◆ Work instructions ◆
Copy the following items verbatim, from the first line to the last.

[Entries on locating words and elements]
::::::::::

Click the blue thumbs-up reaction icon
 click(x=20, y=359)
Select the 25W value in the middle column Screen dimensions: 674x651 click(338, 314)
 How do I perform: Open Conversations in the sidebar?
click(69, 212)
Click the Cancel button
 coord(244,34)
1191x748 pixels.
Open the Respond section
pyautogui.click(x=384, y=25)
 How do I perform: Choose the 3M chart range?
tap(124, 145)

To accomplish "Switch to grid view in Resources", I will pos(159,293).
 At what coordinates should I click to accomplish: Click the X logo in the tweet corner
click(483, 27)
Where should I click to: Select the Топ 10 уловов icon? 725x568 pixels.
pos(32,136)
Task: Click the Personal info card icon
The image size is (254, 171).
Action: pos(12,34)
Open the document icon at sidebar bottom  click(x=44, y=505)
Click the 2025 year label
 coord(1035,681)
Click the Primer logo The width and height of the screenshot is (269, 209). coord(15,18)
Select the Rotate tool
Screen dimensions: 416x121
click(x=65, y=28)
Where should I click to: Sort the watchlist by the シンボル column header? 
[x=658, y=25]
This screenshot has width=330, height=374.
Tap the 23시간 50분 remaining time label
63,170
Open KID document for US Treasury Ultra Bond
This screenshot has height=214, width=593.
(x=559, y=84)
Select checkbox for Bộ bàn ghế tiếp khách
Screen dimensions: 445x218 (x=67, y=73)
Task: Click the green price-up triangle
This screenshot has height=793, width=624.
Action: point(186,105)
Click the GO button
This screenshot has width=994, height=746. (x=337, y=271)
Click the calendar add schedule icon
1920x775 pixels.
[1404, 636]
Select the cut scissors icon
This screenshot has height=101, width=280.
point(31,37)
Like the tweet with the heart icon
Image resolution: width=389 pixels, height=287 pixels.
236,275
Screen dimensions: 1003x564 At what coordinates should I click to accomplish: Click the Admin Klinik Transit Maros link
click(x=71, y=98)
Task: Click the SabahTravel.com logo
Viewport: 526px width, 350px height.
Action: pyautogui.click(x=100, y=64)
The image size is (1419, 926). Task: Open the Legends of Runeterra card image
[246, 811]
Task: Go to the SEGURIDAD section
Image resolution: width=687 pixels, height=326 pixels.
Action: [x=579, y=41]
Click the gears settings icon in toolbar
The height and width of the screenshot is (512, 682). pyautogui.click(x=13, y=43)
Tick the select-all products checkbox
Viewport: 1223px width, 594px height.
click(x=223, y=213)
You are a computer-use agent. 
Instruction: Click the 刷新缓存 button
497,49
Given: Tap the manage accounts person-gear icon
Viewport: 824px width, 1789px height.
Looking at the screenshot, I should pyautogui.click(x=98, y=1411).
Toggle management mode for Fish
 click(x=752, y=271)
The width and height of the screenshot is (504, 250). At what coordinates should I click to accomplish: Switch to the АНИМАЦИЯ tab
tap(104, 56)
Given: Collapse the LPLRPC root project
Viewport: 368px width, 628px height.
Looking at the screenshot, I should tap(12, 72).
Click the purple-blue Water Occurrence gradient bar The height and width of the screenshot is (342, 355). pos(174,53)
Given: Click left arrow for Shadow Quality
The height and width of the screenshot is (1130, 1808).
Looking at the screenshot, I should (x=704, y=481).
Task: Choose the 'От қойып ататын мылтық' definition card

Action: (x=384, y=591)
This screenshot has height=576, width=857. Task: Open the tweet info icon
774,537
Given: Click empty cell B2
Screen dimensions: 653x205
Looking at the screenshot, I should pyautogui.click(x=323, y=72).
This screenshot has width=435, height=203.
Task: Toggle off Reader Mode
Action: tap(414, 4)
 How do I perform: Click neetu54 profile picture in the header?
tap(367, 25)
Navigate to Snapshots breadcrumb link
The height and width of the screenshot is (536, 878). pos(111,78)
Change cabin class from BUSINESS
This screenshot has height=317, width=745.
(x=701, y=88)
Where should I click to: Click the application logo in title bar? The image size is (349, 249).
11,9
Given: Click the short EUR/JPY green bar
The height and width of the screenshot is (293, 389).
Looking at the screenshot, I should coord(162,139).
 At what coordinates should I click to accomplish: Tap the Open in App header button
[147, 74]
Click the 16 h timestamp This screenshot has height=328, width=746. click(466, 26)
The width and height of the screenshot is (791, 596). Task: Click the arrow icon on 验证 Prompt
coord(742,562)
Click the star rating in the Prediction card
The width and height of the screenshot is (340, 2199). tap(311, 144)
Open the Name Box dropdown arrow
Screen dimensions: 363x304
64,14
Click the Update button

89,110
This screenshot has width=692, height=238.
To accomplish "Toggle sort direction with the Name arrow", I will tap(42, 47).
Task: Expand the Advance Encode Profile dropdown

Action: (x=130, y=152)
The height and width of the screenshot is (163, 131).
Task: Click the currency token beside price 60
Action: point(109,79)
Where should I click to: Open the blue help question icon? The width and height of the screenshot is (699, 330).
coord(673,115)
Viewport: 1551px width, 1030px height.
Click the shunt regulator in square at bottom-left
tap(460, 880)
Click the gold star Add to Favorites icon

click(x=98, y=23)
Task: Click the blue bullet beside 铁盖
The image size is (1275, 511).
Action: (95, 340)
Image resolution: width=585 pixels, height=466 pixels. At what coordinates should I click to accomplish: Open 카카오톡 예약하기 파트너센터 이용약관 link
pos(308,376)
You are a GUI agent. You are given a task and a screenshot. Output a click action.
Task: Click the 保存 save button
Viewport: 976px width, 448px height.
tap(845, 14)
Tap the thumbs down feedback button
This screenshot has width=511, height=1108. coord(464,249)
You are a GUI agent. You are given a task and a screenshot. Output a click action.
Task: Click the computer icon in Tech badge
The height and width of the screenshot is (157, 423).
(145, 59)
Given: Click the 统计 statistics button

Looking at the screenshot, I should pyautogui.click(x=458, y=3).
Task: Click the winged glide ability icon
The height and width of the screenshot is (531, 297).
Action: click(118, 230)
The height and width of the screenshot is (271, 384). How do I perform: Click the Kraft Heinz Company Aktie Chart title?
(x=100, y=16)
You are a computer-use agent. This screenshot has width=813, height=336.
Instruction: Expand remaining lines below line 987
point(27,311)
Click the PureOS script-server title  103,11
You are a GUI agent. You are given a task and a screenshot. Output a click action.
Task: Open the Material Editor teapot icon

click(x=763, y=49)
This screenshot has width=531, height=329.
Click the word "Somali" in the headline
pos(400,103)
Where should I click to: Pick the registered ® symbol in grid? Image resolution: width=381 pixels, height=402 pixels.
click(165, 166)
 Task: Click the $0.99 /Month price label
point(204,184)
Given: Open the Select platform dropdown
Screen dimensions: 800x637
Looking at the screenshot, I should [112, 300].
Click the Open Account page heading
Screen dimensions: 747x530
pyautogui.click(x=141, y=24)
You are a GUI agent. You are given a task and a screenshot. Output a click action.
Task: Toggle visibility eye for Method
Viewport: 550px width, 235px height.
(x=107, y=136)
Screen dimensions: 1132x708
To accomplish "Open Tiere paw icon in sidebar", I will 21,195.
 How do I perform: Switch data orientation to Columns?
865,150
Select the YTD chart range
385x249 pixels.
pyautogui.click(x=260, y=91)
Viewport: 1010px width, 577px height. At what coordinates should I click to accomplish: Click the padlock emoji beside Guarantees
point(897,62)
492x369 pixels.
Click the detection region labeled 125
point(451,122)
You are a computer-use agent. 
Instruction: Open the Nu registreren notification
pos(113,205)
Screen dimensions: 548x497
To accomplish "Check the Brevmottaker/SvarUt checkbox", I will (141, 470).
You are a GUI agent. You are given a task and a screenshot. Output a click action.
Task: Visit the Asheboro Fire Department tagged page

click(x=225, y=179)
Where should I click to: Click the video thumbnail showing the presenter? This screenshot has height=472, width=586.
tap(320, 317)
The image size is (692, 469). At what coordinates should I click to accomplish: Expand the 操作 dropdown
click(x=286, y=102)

::::::::::

◆ Task answer ◆
Click the blue thumbs-up reaction icon
 click(x=20, y=359)
Select the 25W value in the middle column Screen dimensions: 674x651 click(338, 314)
 How do I perform: Open Conversations in the sidebar?
click(69, 212)
Click the Cancel button
 coord(244,34)
1191x748 pixels.
Open the Respond section
pyautogui.click(x=384, y=25)
 How do I perform: Choose the 3M chart range?
tap(124, 145)

To accomplish "Switch to grid view in Resources", I will pos(159,293).
 At what coordinates should I click to accomplish: Click the X logo in the tweet corner
click(483, 27)
Where should I click to: Select the Топ 10 уловов icon? 725x568 pixels.
pos(32,136)
Task: Click the Personal info card icon
The image size is (254, 171).
Action: pos(12,34)
Open the document icon at sidebar bottom  click(x=44, y=505)
Click the 2025 year label
 coord(1035,681)
Click the Primer logo The width and height of the screenshot is (269, 209). coord(15,18)
Select the Rotate tool
Screen dimensions: 416x121
click(x=65, y=28)
Where should I click to: Sort the watchlist by the シンボル column header? 
[x=658, y=25]
This screenshot has width=330, height=374.
Tap the 23시간 50분 remaining time label
63,170
Open KID document for US Treasury Ultra Bond
This screenshot has height=214, width=593.
(x=559, y=84)
Select checkbox for Bộ bàn ghế tiếp khách
Screen dimensions: 445x218 (x=67, y=73)
Task: Click the green price-up triangle
This screenshot has height=793, width=624.
Action: point(186,105)
Click the GO button
This screenshot has width=994, height=746. (x=337, y=271)
Click the calendar add schedule icon
1920x775 pixels.
[1404, 636]
Select the cut scissors icon
This screenshot has height=101, width=280.
point(31,37)
Like the tweet with the heart icon
Image resolution: width=389 pixels, height=287 pixels.
236,275
Screen dimensions: 1003x564 At what coordinates should I click to accomplish: Click the Admin Klinik Transit Maros link
click(x=71, y=98)
Task: Click the SabahTravel.com logo
Viewport: 526px width, 350px height.
Action: pyautogui.click(x=100, y=64)
The image size is (1419, 926). Task: Open the Legends of Runeterra card image
[246, 811]
Task: Go to the SEGURIDAD section
Image resolution: width=687 pixels, height=326 pixels.
Action: [x=579, y=41]
Click the gears settings icon in toolbar
The height and width of the screenshot is (512, 682). pyautogui.click(x=13, y=43)
Tick the select-all products checkbox
Viewport: 1223px width, 594px height.
click(x=223, y=213)
You are a computer-use agent. 
Instruction: Click the 刷新缓存 button
497,49
Given: Tap the manage accounts person-gear icon
Viewport: 824px width, 1789px height.
Looking at the screenshot, I should pyautogui.click(x=98, y=1411).
Toggle management mode for Fish
 click(x=752, y=271)
The width and height of the screenshot is (504, 250). At what coordinates should I click to accomplish: Switch to the АНИМАЦИЯ tab
tap(104, 56)
Given: Collapse the LPLRPC root project
Viewport: 368px width, 628px height.
Looking at the screenshot, I should tap(12, 72).
Click the purple-blue Water Occurrence gradient bar The height and width of the screenshot is (342, 355). pos(174,53)
Given: Click left arrow for Shadow Quality
The height and width of the screenshot is (1130, 1808).
Looking at the screenshot, I should (x=704, y=481).
Task: Choose the 'От қойып ататын мылтық' definition card

Action: (x=384, y=591)
This screenshot has height=576, width=857. Task: Open the tweet info icon
774,537
Given: Click empty cell B2
Screen dimensions: 653x205
Looking at the screenshot, I should pyautogui.click(x=323, y=72).
This screenshot has width=435, height=203.
Task: Toggle off Reader Mode
Action: tap(414, 4)
 How do I perform: Click neetu54 profile picture in the header?
tap(367, 25)
Navigate to Snapshots breadcrumb link
The height and width of the screenshot is (536, 878). pos(111,78)
Change cabin class from BUSINESS
This screenshot has height=317, width=745.
(x=701, y=88)
Where should I click to: Click the application logo in title bar? The image size is (349, 249).
11,9
Given: Click the short EUR/JPY green bar
The height and width of the screenshot is (293, 389).
Looking at the screenshot, I should coord(162,139).
 At what coordinates should I click to accomplish: Tap the Open in App header button
[147, 74]
Click the 16 h timestamp This screenshot has height=328, width=746. click(466, 26)
The width and height of the screenshot is (791, 596). Task: Click the arrow icon on 验证 Prompt
coord(742,562)
Click the star rating in the Prediction card
The width and height of the screenshot is (340, 2199). tap(311, 144)
Open the Name Box dropdown arrow
Screen dimensions: 363x304
64,14
Click the Update button

89,110
This screenshot has width=692, height=238.
To accomplish "Toggle sort direction with the Name arrow", I will tap(42, 47).
Task: Expand the Advance Encode Profile dropdown

Action: (x=130, y=152)
The height and width of the screenshot is (163, 131).
Task: Click the currency token beside price 60
Action: point(109,79)
Where should I click to: Open the blue help question icon? The width and height of the screenshot is (699, 330).
coord(673,115)
Viewport: 1551px width, 1030px height.
Click the shunt regulator in square at bottom-left
tap(460, 880)
Click the gold star Add to Favorites icon

click(x=98, y=23)
Task: Click the blue bullet beside 铁盖
The image size is (1275, 511).
Action: (95, 340)
Image resolution: width=585 pixels, height=466 pixels. At what coordinates should I click to accomplish: Open 카카오톡 예약하기 파트너센터 이용약관 link
pos(308,376)
You are a GUI agent. You are given a task and a screenshot. Output a click action.
Task: Click the 保存 save button
Viewport: 976px width, 448px height.
tap(845, 14)
Tap the thumbs down feedback button
This screenshot has width=511, height=1108. coord(464,249)
You are a GUI agent. You are given a task and a screenshot. Output a click action.
Task: Click the computer icon in Tech badge
The height and width of the screenshot is (157, 423).
(145, 59)
Given: Click the 统计 statistics button

Looking at the screenshot, I should pyautogui.click(x=458, y=3).
Task: Click the winged glide ability icon
The height and width of the screenshot is (531, 297).
Action: click(118, 230)
The height and width of the screenshot is (271, 384). How do I perform: Click the Kraft Heinz Company Aktie Chart title?
(x=100, y=16)
You are a computer-use agent. This screenshot has width=813, height=336.
Instruction: Expand remaining lines below line 987
point(27,311)
Click the PureOS script-server title  103,11
You are a GUI agent. You are given a task and a screenshot. Output a click action.
Task: Open the Material Editor teapot icon

click(x=763, y=49)
This screenshot has width=531, height=329.
Click the word "Somali" in the headline
pos(400,103)
Where should I click to: Pick the registered ® symbol in grid? Image resolution: width=381 pixels, height=402 pixels.
click(165, 166)
 Task: Click the $0.99 /Month price label
point(204,184)
Given: Open the Select platform dropdown
Screen dimensions: 800x637
Looking at the screenshot, I should [112, 300].
Click the Open Account page heading
Screen dimensions: 747x530
pyautogui.click(x=141, y=24)
You are a GUI agent. You are given a task and a screenshot. Output a click action.
Task: Toggle visibility eye for Method
Viewport: 550px width, 235px height.
(x=107, y=136)
Screen dimensions: 1132x708
To accomplish "Open Tiere paw icon in sidebar", I will 21,195.
 How do I perform: Switch data orientation to Columns?
865,150
Select the YTD chart range
385x249 pixels.
pyautogui.click(x=260, y=91)
Viewport: 1010px width, 577px height. At what coordinates should I click to accomplish: Click the padlock emoji beside Guarantees
point(897,62)
492x369 pixels.
Click the detection region labeled 125
point(451,122)
You are a computer-use agent. 
Instruction: Open the Nu registreren notification
pos(113,205)
Screen dimensions: 548x497
To accomplish "Check the Brevmottaker/SvarUt checkbox", I will (141, 470).
You are a GUI agent. You are given a task and a screenshot. Output a click action.
Task: Visit the Asheboro Fire Department tagged page

click(x=225, y=179)
Where should I click to: Click the video thumbnail showing the presenter? This screenshot has height=472, width=586.
tap(320, 317)
The image size is (692, 469). At what coordinates should I click to accomplish: Expand the 操作 dropdown
click(x=286, y=102)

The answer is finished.